U.S. stocks have recouped a substantial portion of their earlier losses, having previously fallen 10% below their all-time high earlier this month, marking the first significant market correction since 2023. Currently, the S&P 500 is down approximately 6% from its peak, a decline that has rendered the market relatively more affordable, addressing concerns that had emerged following its meteoric rise in recent years.
Despite the recent recovery, strategists on Wall Street caution that more volatile market swings are anticipated, particularly with an upcoming April 2 deadline looming. This date, referred to by Trump as “Liberation Day,” will mark the beginning of a series of global tariffs aimed at trading partners, which he believes will balance the perceived economic burdens on the United States.
Monday’s rally on Wall Street was largely attributed to hopes that Trump’s proposed “reciprocal tariffs” might be more focused and less damaging than initially feared. According to Ajay Rajadhyaksha, global head of research at Barclays, there is a risk of a sudden tariff shock in early April, given traders' expectations of market volatility and the relatively stable values of the Mexican peso and Canadian dollar since the last tariff postponement.
Even if Trump’s tariffs prove to be less harmful to the global economy than anticipated, the ongoing discussions surrounding them have negatively impacted consumer and business confidence in the U.S. A report released on Tuesday revealed that pessimism among U.S. households is growing. The Conference Board’s consumer confidence index fell more than expected, primarily due to a sharp decline in short-term economic expectations, reaching its lowest level in 12 years. This index now sits well below the 80 threshold, which typically indicates a potential recession.
While actual economic activity and the job market appear to be holding steady, the rising concerns among U.S. companies and consumers may lead to reduced spending, further threatening economic stability.
In corporate news, Trump Media & Technology Group saw an impressive 8.8% jump after announcing a partnership with Crypto.com to launch a suite of “America-First” investment funds. These exchange-traded funds (ETFs) will focus on bitcoin, other digital assets, and what TMTG describes as “securities with a Made in America focus” across various industries, including energy. Crypto.com will provide backend technology, custody, and cryptocurrencies for these ETFs, which will operate under the Truth.Fi brand.
On the other hand, homebuilder KB Home experienced a 4.2% decline after reporting disappointing profit and revenue figures for the latest quarter, raising concerns about rising costs stemming from tariffs that may ultimately be passed on to buyers. Additionally, a report indicated that U.S. sales of new homes were slightly below economists' expectations.

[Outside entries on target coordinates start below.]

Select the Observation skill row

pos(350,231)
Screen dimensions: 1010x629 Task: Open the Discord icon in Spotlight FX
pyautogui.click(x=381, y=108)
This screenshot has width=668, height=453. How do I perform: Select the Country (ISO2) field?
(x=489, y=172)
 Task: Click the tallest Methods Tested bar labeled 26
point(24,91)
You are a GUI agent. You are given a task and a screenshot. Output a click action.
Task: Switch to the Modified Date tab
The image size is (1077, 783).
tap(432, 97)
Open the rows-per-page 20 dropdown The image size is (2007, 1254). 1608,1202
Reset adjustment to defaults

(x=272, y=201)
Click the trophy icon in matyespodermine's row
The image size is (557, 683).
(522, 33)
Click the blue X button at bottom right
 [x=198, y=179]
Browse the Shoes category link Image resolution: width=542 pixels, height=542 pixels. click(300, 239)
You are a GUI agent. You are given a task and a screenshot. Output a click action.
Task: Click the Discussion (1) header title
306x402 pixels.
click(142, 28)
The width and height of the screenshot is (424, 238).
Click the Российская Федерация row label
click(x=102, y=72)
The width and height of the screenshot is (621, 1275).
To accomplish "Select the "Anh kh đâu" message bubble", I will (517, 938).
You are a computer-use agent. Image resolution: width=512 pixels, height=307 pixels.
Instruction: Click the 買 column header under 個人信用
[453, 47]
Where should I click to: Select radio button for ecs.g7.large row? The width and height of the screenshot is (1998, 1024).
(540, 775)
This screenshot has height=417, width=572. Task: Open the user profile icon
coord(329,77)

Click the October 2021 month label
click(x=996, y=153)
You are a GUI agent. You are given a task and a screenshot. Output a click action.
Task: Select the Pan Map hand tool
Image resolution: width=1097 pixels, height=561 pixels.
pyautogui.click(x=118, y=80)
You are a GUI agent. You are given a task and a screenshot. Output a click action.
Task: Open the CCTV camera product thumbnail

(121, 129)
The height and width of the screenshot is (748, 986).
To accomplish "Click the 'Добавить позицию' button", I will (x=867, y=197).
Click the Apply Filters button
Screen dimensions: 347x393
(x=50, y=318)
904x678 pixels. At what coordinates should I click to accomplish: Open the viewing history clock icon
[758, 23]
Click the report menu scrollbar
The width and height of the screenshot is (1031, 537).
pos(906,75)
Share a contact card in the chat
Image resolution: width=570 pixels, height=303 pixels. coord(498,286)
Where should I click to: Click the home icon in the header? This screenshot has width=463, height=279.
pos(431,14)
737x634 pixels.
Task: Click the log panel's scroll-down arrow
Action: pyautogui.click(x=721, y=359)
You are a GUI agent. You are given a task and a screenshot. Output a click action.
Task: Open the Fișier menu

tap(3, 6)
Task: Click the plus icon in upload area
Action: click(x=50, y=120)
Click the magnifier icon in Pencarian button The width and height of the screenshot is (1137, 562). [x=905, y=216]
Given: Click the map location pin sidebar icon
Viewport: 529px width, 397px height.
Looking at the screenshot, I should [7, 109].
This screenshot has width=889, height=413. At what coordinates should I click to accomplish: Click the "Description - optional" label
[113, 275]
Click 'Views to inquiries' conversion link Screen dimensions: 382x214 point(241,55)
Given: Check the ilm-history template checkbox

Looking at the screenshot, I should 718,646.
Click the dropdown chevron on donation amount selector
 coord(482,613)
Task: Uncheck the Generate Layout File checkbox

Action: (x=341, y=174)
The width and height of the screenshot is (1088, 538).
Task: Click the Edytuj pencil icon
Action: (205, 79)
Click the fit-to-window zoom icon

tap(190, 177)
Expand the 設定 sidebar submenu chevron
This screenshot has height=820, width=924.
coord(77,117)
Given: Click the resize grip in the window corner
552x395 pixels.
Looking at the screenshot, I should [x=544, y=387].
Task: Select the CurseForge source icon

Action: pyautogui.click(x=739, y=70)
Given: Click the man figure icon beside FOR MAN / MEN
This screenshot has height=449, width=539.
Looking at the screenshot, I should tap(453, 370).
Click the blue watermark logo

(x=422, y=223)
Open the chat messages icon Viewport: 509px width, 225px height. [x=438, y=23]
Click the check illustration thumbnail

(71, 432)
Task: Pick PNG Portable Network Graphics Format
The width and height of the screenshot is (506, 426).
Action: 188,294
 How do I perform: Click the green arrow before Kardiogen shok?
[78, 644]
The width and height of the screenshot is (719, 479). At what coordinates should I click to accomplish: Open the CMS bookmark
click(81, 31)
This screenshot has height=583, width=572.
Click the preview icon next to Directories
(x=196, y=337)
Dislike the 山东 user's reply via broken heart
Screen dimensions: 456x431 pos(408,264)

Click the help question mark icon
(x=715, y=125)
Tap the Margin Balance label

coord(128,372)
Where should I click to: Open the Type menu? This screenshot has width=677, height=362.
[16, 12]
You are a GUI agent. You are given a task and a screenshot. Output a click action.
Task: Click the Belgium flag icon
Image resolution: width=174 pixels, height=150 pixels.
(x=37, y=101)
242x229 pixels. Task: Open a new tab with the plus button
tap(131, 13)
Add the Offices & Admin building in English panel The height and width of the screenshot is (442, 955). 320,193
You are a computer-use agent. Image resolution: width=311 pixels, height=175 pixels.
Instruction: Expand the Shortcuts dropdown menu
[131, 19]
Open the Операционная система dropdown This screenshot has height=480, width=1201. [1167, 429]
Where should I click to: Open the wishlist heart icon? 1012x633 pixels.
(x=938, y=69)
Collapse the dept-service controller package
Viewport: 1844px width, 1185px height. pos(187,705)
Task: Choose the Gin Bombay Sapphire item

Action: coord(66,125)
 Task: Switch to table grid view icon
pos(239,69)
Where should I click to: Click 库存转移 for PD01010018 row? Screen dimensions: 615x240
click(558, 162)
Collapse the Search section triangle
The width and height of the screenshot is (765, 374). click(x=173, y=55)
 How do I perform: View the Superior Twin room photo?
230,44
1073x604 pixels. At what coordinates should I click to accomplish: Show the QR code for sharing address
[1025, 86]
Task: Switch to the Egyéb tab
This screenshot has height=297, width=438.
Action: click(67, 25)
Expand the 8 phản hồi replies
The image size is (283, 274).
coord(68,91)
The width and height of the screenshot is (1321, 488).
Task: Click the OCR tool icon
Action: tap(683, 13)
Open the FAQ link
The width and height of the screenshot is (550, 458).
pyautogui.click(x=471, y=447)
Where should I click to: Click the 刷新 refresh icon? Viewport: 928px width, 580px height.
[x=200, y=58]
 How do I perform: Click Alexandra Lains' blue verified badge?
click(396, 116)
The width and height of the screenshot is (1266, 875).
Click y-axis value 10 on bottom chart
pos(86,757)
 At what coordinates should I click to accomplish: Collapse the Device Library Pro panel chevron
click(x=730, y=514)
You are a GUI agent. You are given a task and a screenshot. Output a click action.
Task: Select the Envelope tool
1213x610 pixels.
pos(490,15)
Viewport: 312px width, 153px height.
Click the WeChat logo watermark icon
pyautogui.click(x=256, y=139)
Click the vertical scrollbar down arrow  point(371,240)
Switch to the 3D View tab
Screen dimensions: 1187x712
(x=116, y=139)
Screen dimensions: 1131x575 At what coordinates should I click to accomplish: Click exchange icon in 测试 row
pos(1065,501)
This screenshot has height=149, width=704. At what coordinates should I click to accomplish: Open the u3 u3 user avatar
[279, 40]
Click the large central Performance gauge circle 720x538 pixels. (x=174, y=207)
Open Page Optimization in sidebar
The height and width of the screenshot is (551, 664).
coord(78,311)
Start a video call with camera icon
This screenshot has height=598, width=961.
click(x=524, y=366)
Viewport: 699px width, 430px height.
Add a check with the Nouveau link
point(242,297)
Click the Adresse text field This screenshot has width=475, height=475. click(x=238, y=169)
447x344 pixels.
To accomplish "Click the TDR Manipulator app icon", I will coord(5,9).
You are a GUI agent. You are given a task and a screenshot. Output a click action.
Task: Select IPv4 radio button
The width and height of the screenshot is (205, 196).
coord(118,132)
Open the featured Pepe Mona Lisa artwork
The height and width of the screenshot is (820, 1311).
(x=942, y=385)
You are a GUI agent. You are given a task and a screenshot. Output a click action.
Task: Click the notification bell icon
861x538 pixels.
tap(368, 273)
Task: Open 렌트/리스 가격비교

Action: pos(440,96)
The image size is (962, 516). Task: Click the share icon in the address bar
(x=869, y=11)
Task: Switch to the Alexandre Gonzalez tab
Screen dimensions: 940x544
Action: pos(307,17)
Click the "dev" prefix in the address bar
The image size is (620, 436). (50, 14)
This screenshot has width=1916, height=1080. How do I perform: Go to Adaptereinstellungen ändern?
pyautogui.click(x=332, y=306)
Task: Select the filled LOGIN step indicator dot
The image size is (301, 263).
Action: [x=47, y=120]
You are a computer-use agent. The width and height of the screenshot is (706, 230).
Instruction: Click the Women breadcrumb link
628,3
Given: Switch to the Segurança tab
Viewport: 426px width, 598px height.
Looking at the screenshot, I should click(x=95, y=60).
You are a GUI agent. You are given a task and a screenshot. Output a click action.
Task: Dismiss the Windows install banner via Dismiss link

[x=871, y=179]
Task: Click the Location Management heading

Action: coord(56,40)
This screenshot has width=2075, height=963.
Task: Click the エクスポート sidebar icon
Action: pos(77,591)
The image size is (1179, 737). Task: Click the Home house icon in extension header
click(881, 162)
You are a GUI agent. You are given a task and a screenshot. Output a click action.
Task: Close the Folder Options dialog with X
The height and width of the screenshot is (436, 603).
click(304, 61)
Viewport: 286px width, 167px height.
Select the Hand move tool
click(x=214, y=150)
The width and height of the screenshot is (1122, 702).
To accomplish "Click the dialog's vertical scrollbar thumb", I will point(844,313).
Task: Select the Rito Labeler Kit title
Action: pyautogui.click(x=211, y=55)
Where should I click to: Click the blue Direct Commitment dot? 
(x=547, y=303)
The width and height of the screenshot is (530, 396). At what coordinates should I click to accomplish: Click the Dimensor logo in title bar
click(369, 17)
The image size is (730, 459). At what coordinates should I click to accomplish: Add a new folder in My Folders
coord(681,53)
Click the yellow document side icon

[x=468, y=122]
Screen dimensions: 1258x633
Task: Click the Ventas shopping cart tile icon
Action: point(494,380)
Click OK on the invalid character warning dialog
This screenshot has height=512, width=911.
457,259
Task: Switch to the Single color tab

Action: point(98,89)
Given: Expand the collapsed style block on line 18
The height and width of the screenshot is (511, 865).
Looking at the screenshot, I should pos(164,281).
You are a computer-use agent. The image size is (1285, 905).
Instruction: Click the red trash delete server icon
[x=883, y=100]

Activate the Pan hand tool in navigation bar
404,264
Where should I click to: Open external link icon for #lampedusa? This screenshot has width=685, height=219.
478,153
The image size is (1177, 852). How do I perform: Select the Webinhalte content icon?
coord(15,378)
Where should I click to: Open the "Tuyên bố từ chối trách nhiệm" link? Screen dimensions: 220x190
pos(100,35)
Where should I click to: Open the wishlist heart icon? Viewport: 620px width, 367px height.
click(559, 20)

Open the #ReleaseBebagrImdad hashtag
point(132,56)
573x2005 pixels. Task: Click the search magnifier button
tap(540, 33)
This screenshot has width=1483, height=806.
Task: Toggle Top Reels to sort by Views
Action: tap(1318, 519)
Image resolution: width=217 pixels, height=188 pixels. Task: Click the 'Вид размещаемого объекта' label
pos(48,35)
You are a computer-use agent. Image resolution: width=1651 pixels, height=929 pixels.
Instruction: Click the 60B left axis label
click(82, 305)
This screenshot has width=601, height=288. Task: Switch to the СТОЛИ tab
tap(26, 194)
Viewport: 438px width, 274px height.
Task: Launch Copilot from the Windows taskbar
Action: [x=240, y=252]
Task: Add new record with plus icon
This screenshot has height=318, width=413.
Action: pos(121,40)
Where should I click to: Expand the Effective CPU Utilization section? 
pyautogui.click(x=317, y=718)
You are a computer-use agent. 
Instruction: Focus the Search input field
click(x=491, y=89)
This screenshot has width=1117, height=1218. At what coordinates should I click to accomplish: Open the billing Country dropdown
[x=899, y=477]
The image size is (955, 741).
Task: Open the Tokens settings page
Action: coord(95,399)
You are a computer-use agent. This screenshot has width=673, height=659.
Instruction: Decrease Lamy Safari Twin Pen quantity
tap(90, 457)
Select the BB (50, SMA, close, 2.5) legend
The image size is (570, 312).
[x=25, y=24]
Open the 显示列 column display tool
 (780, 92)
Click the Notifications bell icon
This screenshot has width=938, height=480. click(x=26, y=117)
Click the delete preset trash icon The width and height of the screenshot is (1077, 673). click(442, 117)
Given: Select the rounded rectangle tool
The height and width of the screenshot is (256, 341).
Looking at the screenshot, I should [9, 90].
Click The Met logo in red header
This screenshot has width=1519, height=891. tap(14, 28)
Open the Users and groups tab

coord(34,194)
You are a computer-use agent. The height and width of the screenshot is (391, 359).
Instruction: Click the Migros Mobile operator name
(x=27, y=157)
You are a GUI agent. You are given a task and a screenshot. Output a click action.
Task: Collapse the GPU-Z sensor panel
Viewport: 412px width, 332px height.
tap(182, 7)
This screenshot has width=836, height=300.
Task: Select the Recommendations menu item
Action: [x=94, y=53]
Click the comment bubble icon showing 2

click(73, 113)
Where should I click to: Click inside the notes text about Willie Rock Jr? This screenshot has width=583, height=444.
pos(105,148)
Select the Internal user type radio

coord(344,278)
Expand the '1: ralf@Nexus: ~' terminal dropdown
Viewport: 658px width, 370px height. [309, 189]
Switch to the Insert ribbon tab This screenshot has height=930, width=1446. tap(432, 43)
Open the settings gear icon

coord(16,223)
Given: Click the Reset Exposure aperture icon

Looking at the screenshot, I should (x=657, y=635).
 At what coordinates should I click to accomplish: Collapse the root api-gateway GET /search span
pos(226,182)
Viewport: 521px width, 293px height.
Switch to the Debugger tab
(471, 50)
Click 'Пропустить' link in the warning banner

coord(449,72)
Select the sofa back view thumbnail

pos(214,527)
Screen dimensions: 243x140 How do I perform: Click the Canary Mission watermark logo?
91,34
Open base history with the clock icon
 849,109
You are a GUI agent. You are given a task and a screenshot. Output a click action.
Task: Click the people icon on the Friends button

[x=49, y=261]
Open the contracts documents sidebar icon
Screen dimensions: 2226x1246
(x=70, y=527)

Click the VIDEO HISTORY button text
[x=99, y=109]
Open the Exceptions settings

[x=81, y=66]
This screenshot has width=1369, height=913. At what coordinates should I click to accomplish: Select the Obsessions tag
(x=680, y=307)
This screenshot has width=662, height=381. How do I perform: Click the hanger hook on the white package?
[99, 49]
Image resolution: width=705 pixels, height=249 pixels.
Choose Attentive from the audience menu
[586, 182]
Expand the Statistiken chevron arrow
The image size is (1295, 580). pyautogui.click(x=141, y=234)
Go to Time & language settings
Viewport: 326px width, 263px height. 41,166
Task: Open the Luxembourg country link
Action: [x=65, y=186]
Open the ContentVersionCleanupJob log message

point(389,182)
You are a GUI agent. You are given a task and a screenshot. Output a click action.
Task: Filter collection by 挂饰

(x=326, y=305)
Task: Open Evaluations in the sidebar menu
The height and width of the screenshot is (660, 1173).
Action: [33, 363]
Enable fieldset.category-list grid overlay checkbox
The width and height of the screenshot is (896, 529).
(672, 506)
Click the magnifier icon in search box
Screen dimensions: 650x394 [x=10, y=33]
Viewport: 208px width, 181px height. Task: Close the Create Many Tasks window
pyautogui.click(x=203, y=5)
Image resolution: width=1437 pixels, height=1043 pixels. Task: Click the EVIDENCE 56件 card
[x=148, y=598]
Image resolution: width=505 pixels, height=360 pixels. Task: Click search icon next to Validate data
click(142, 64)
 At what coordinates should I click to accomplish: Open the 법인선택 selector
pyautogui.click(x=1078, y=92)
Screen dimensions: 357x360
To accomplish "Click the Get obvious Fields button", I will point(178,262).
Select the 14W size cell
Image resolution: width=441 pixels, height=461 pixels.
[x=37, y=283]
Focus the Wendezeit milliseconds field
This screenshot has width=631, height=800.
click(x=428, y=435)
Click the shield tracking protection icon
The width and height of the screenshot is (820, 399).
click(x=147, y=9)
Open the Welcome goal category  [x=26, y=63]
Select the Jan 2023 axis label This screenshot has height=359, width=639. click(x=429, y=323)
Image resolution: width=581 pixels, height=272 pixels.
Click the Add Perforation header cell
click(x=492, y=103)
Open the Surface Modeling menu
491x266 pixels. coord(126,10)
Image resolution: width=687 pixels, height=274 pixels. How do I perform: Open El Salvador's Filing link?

McCormick, a spice seller, also faced challenges, with its stock slipping 0.2% following a weaker-than-expected profit report, citing “current uncertainty of the consumer and macro environment.” Meanwhile, Tesla fluctuated between modest gains and losses, recently down 0.6% amid troubling sales figures from Europe, where electric vehicle sales dropped nearly 50% compared to the previous year, despite overall growth in the market for battery-powered cars.
In international markets, stock indexes across much of Europe rose following a mixed finish in Asia. In the bond market, Treasury yields saw a slight decline, with the yield on the 10-year Treasury falling to 4.32% from 4.34% late Monday.